La Commissione economica per l’America Latina e i Caraibi (CEPAL) ha reso noto che l’America Latina sta affrontando una “grave crisi sociale” e che i livelli di povertà per il 2022 raggiungeranno il 32,1% della popolazione totale. In cifre reali, stiamo parlando di circa 201 milioni di persone che corrispondono a più di un terzo della popolazione dell’area. Un dato che supera quello registrato nel 2019, prima che l’epidemia di COVID si diffondesse.
Presentando il rapporto annuale ‘Panorama sociale 2022, il segretario esecutivo della Cepal, José Manuel Salazar-Xirinachs, ha sottolineato che la situazione economica è “straordinariamente dura” a causa della successione di diverse crisi, che sta causando un impatto negativo a livello sociale che “urge” affrontare. “Dobbiamo evitare il rischio molto reale di avere una generazione persa in America Latina”, ha ribadito il dirigente della Cepal. Oltre a ciò, lo studio ha permesso di scoprire che le persone a rischio di povertà estrema salgono al 13,1%, che corrisponde a un totale di 82 milioni di persone. Una situazione che non si vedeva da venticinque anni che rappresenta un forte arretramento per la regione.
Le cifre riportate nel rapporto della Cepal comportano che altri 15 milioni di persone saranno in povertà rispetto alla situazione pre-pandemia e che il numero di persone in povertà estrema sarà 12 milioni più alto di quello registrato nel 2019. Sempre secondo la Cepal, l’incidenza della povertà è più alta in alcuni gruppi della popolazione: più del 45% della popolazione infantile e adolescente vive in povertà e il tasso di povertà delle donne dai 20 ai 59 anni è più alto di quello degli uomini in tutti i paesi. Allo stesso modo, la povertà è considerevolmente più alta nella popolazione indigena o di origine africana.
Secondo la Banca Mondiale la soglia di povertà definita da ogni paese riflette generalmente l’importo al di sotto del quale i bisogni minimi di nutrizione, abbigliamento e alloggio di una persona in quel paese non possono essere soddisfatti. Ciò detto, i paesi più ricchi tendono a fissare linee di povertà più alte, mentre nei paesi più poveri esse sono più basse. Per calcolare la percentuale di popolazione che vive al di sotto delle linee nazionali di povertà, autorità governative o funzionari della Banca Mondiale elaborano i dati tenendo conto delle linee di povertà nazionale, che, come si è detto, sono specifiche per ogni paese.
Il tasso di povertà definito dalle linee nazionali di povertà riflette la percentuale della popolazione che non soddisfa lo standard che un paese ritiene necessario per coprire i bisogni di base. Seguendo questa metodologia, Guatemala (59,3), Haiti (58,5), Honduras (48), Messico (43,9) e Colombia (42,5) sono alcuni dei paesi dell’America Latina che presentano una percentuale più alta della popolazione che vive sotto la soglia di povertà. Li seguono da vicino l’Argentina (42), la Bolivia (39), il Venezuela (33,1), l’Ecuador (33) e il Perù (30,1). I paesi con una percentuale più bassa di popolazione che vive sotto la linea di povertà sono il Cile (10,8), l’Uruguay (11,6), il Nicaragua (24,9), El Salvador (26,2) e il Costa Rica (30).

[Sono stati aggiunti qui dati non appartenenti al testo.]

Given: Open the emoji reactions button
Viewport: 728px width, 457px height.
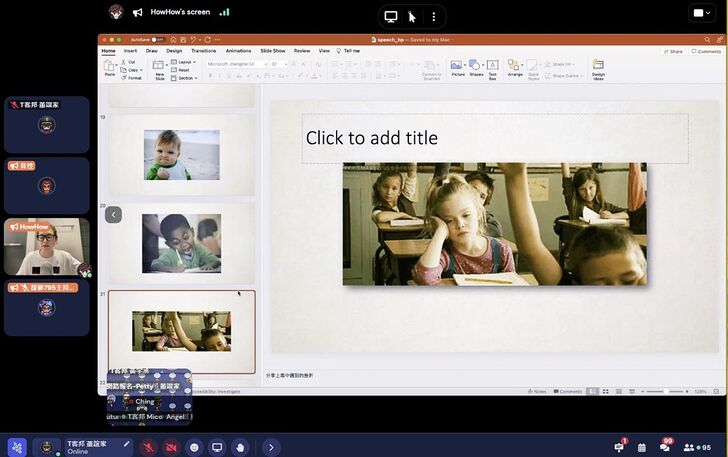Looking at the screenshot, I should coord(194,447).
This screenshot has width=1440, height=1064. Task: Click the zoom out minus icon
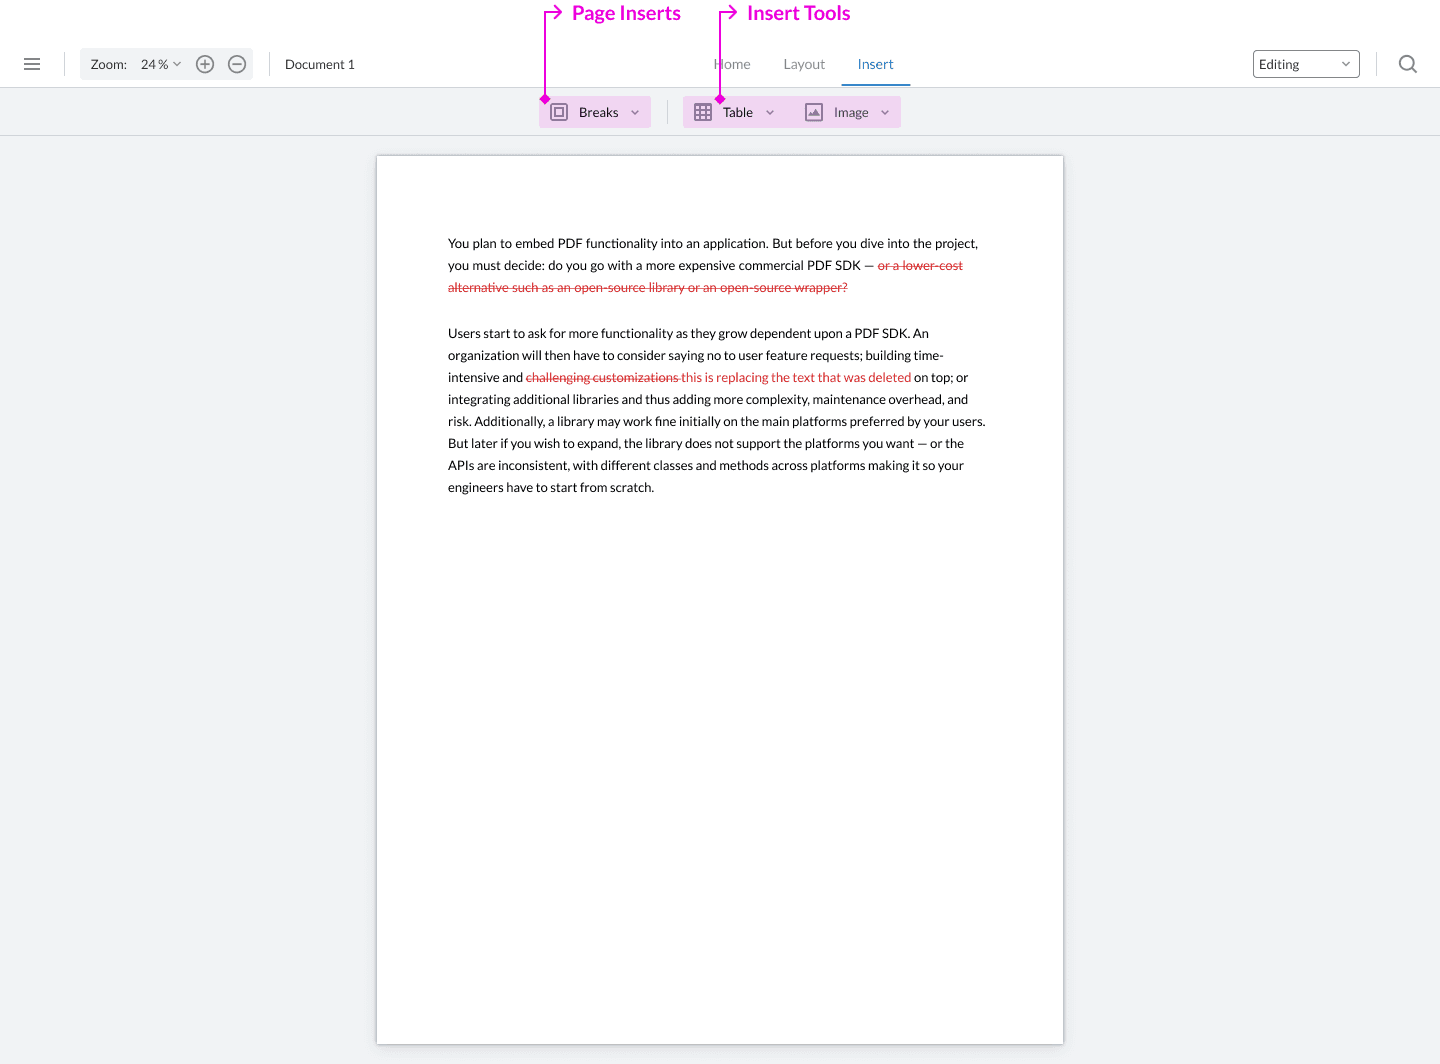pos(237,63)
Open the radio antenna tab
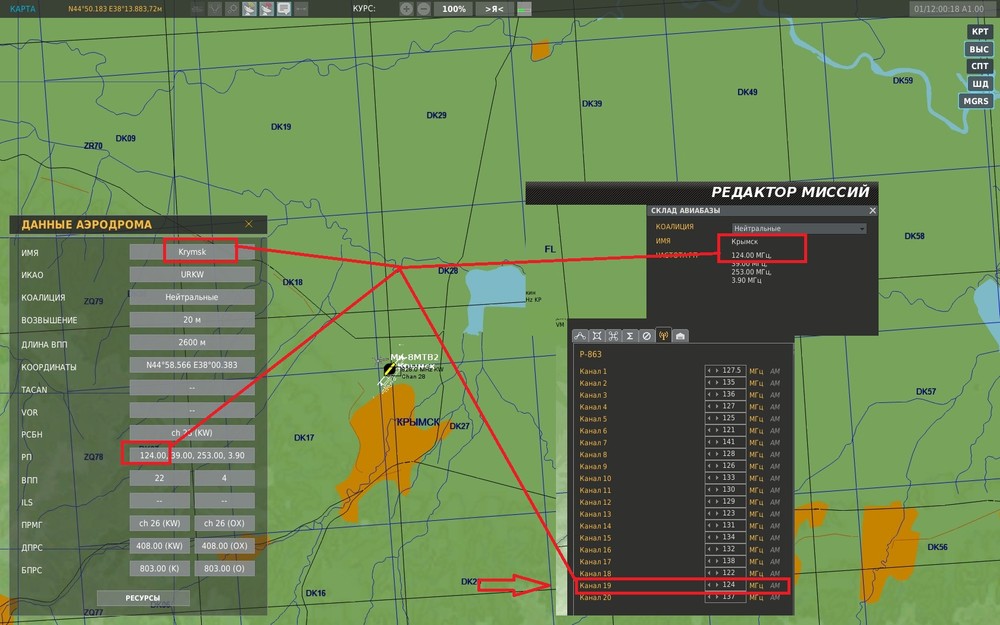Viewport: 1000px width, 625px height. click(663, 336)
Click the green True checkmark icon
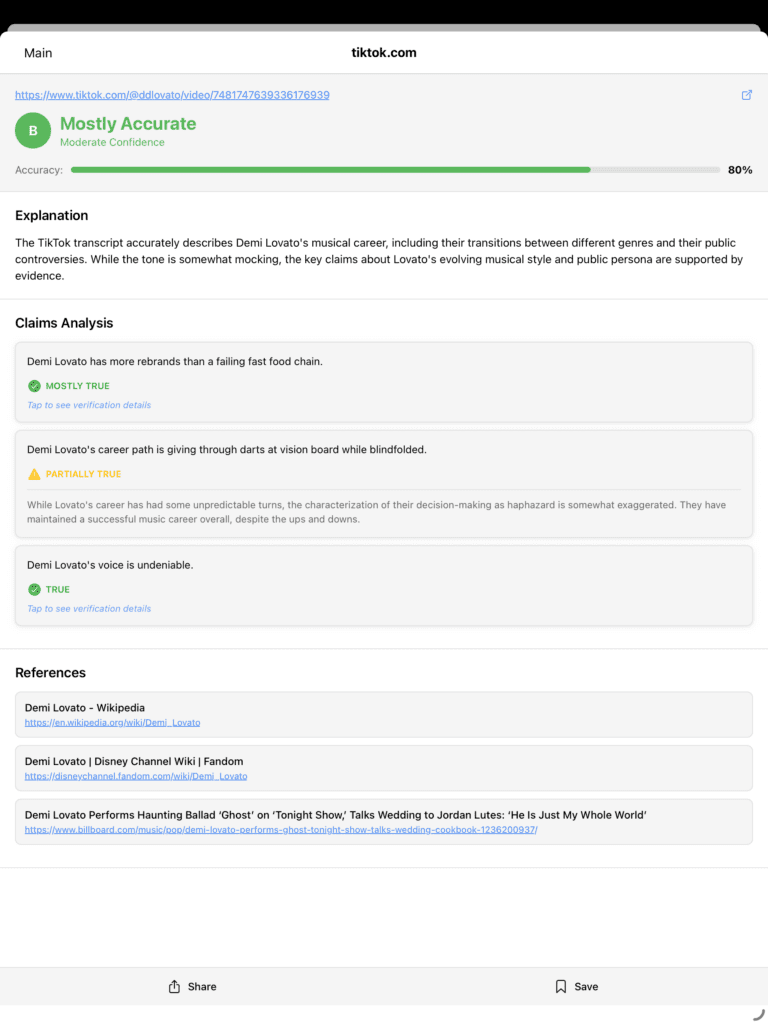 click(x=34, y=589)
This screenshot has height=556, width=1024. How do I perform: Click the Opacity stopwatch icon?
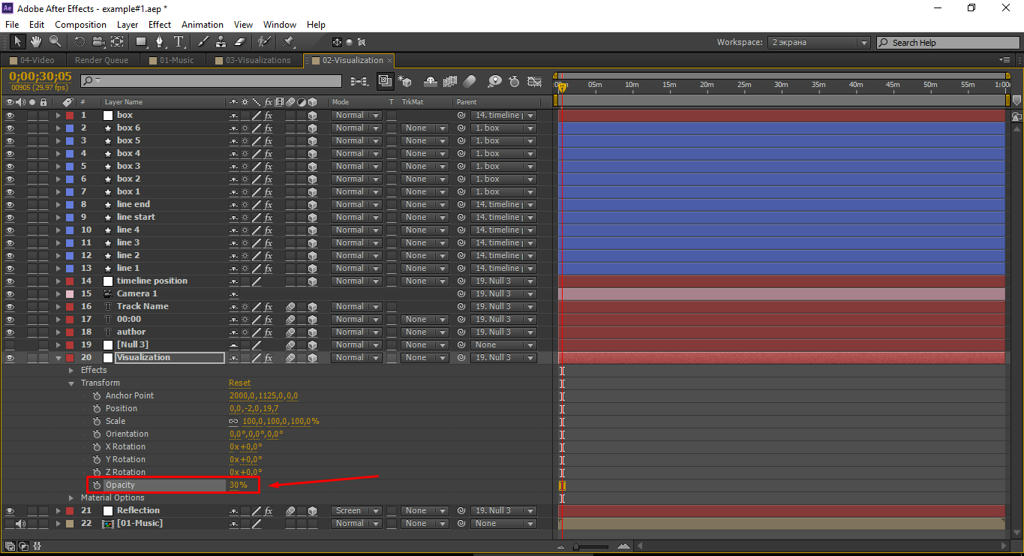pos(97,485)
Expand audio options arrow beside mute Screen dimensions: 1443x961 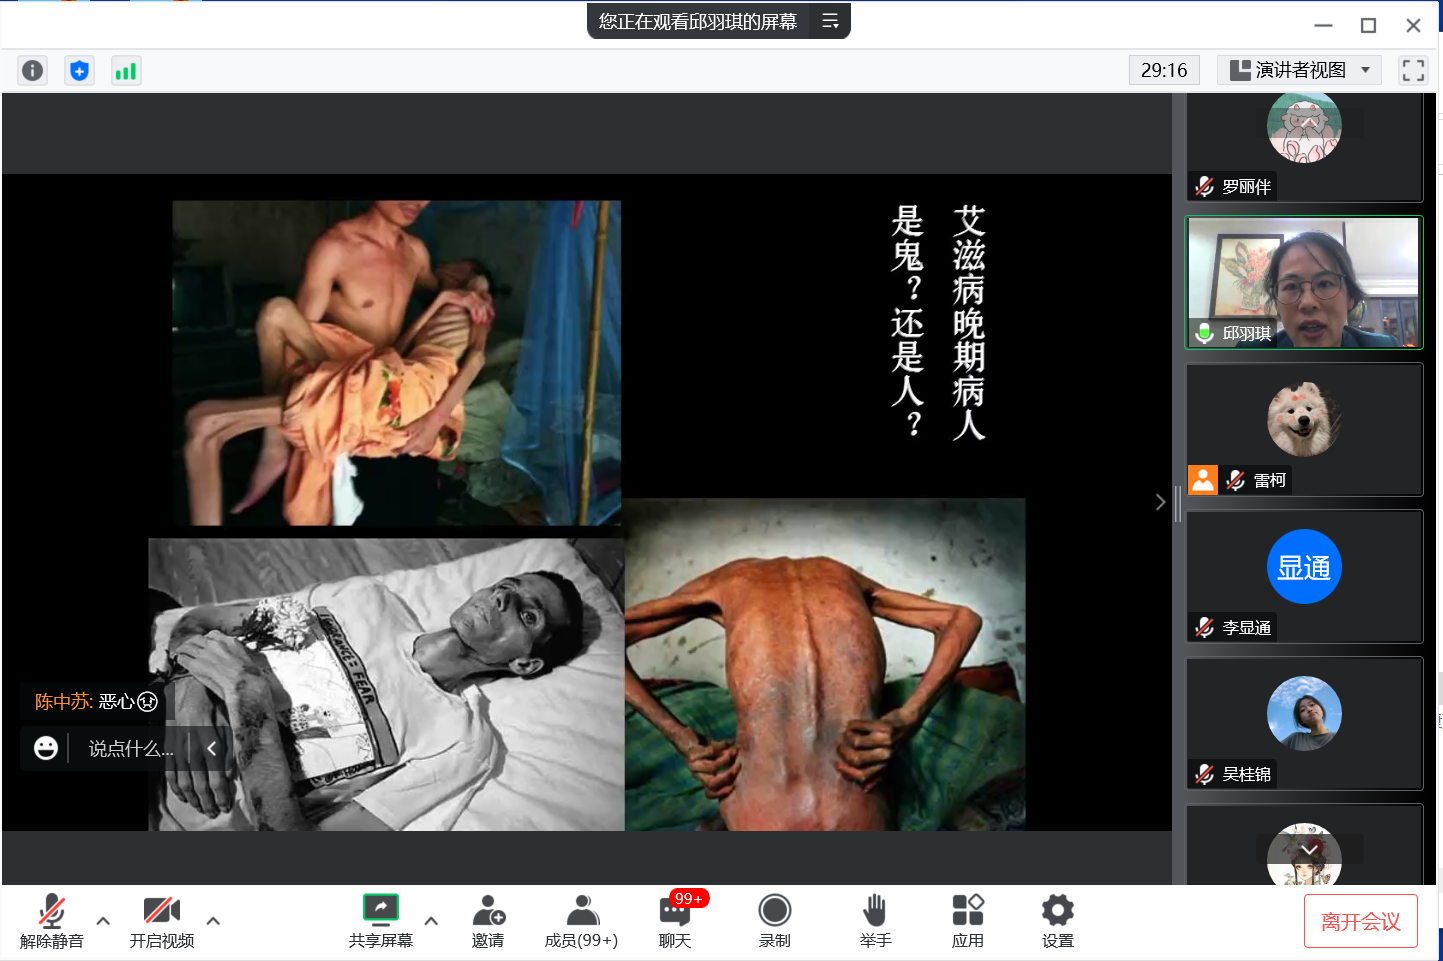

Il tasso nazionale di conteggio della povertà della Banca Mondiale non contiene dati sul Brasile, anche se un rapporto reso pubblico in ottobre dalla Banca Mondiale indica che nel 2021 circa il 28,4% dei brasiliani, ovvero 60,5 milioni di persone, erano poveri. Per quanto riguarda il Venezuela, la stima più recente è del sondaggio fatto dal gruppo di ricerca “Encuesta Nacional de Condiciones de Vida” (ENCOVI) della Universidad Católica Andrés Bello (UCAB) di Caracas risalente a un paio di mesi fa, che calcola la percentuale di popolazione che vive al di sotto dell’indice di povertà nel paese a 50,5.